I looked to my right and saw a little nestle of cleaning equipment beside the door - Glass-X and Clorox and Janitor In A Drum on a shelf, a broom with a dustpan stuck on top of the handle like a hat, and a mop in a steel bucket with a squeegee on the side.

As Guy came .toward me again, holding the knife in the hand that wasn't red and swelling up like an inner tube, I grabbed the handle of the mop, used it to roll the bucket in front of me on its little casters, and then jabbed it out at him. Guy pulled back with his upper body but stood his ground. There was a peculiar, twitching little smile on his lips. He looked like a dog who has forgotten, temporarily, at least, how to snarl. He held the knife up in front of his face and made several mystic passes with it. The overhead fluorescents glimmered liquidly on the blade - where it wasn't caked with blood, that was. He didn't seem to feel any pain in his burned hand, or in his legs, although they had been doused with boiling water and his tuxedo pants were spackled with rice.

'Rotten bugger,' Guy said, making his mystic passes. He was like a Crusader preparing to go into battle. If, that was, you could imagine a Crusader in a rice-caked tux. 'Kill you like I did your nasty barking dog.'

'I don't have a dog,' I said. 'I can't have a dog. It's in the lease.'

I think it was the only thing I said to him during the whole nightmare, and I'm not entirely sure I did say it out loud. It might only have been a thought. Behind him, I could see the chef struggling to his feet. He had one hand wrapped around the handle of the kitchen's refrigerator and the other clapped to his bloodstained tunic, which was torn open across the swelling of his stomach in a big purple grin. He was doing his best to hold his plumbing in, but it was a battle he was losing. One loop of intestines, shiny and bruise-colored, already hung out, resting against his left side like some awful watch chain.
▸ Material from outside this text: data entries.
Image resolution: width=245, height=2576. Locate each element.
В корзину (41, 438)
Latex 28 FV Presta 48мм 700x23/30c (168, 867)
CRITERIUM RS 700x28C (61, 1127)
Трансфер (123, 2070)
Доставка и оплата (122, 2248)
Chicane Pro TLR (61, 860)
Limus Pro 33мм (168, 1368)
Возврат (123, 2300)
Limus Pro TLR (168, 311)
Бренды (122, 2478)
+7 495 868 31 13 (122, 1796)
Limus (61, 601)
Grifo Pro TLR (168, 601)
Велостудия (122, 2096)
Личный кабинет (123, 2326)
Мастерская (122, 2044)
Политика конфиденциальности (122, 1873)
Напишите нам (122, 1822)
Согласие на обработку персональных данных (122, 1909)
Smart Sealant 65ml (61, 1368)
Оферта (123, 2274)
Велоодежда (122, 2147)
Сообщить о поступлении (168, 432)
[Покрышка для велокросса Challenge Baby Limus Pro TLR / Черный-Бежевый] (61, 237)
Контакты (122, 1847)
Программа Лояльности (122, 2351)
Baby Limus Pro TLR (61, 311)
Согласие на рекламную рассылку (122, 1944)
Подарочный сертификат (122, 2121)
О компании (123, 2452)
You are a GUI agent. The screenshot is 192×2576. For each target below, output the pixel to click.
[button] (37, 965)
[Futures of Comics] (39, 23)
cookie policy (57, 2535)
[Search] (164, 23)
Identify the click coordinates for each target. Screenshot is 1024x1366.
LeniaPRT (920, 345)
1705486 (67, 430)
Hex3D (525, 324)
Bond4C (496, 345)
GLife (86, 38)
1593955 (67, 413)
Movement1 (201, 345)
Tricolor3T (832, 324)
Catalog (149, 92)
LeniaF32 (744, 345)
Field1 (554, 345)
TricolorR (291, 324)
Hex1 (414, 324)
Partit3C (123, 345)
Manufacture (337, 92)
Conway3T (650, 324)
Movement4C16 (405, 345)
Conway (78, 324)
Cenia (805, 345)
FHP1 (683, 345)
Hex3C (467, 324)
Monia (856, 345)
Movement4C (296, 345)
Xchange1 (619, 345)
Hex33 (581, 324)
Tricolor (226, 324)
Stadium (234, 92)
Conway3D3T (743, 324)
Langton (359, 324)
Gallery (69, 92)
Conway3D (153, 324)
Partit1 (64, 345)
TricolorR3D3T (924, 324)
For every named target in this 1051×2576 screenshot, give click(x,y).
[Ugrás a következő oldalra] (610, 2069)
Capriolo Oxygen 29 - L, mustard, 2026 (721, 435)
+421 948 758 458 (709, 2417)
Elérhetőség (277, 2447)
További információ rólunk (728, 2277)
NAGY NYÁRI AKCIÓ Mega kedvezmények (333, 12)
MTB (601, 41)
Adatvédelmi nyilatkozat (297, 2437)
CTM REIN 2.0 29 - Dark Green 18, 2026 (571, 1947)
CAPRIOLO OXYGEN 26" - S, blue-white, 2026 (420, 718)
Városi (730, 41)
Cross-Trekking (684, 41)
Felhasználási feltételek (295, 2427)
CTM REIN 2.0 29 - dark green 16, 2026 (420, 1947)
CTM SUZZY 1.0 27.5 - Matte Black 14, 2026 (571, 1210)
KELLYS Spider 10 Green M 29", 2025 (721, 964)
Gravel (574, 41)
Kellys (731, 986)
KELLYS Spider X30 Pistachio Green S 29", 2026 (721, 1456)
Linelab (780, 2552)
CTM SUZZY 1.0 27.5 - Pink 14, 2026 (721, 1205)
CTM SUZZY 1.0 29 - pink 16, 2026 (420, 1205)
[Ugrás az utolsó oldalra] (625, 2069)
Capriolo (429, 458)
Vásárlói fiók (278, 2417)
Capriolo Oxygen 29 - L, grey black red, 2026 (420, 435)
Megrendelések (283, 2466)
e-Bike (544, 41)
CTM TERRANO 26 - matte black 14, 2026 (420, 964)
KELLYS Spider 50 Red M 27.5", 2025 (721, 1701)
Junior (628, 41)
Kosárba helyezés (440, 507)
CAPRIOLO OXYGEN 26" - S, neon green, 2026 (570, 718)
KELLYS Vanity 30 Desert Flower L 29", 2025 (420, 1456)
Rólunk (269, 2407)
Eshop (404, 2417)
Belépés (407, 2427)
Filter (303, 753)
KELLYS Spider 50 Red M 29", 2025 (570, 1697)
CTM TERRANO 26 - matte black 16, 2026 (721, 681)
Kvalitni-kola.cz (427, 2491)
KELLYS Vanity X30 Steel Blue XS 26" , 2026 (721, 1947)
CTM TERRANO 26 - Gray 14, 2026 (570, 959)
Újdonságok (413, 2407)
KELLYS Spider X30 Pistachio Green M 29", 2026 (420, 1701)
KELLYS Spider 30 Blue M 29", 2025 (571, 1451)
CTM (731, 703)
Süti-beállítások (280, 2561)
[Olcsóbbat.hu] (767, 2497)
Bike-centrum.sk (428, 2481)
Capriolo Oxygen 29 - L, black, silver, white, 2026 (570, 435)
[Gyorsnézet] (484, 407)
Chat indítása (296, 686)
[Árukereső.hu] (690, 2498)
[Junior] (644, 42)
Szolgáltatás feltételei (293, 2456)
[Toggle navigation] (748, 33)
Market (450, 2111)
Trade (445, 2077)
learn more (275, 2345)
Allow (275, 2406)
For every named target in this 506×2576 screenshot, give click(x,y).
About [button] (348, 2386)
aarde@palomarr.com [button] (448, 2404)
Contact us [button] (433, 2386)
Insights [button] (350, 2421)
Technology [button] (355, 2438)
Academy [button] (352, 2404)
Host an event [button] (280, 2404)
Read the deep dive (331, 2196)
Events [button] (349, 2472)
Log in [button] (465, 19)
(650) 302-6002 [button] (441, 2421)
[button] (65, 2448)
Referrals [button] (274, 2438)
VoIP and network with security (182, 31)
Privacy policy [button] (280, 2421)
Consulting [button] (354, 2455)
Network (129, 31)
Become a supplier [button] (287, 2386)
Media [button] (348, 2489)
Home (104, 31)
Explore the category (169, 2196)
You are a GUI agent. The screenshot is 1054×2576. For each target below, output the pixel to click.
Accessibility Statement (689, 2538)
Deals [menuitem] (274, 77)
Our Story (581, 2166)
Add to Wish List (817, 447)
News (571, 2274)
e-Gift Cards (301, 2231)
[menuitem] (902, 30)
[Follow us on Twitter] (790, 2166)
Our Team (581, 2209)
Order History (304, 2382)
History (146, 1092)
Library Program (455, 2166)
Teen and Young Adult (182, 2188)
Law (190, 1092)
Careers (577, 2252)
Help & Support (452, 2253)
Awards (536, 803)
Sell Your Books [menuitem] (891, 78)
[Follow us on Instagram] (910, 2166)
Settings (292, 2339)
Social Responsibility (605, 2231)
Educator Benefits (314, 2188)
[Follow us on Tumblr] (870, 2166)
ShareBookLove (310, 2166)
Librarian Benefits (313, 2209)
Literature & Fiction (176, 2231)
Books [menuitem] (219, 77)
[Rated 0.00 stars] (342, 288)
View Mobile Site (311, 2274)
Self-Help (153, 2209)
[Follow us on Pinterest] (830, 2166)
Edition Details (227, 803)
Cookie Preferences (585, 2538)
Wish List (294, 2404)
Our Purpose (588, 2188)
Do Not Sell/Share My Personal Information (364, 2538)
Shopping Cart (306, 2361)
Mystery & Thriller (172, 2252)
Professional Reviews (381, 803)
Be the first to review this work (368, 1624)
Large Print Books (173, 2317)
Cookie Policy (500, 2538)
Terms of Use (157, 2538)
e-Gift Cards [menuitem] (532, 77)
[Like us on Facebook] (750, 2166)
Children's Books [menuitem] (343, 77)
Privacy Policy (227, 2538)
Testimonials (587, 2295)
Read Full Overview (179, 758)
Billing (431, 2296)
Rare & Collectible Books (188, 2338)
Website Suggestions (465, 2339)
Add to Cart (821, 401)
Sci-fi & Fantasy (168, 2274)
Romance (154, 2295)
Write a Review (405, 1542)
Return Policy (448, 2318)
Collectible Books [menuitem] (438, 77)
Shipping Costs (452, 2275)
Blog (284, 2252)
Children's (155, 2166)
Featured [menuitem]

Guy feinted at me with his knife. I countered by shoving the mop bucket at him, and he drew back. I pulled it to me again and stood there with my hands wrapped around the wooden mop handle, ready to shove the bucket at him if he moved. My own hand was throbbing and I could feel sweat trickling down my cheeks like hot oil. Behind Guy, the cook had managed to get all the way up. Slowly, like an invalid in early recovery from a serious operation, he started working his way down the aisle toward Gimpel the Fool. I wished him well.

'Undo those bolts,' I said to Diane.

'What?'

'The bolts on the door. Undo them.'

'I can't move,' she said. She was crying so hard I could barely understand her. 'You're crushing me.'

I moved forward a little to give her room. Guy bared his teeth at me. Mock-jabbed with the knife, then pulled it back, grinning his nervous, snarly little grin as I rolled the bucket at him again, On its squeaky canisters.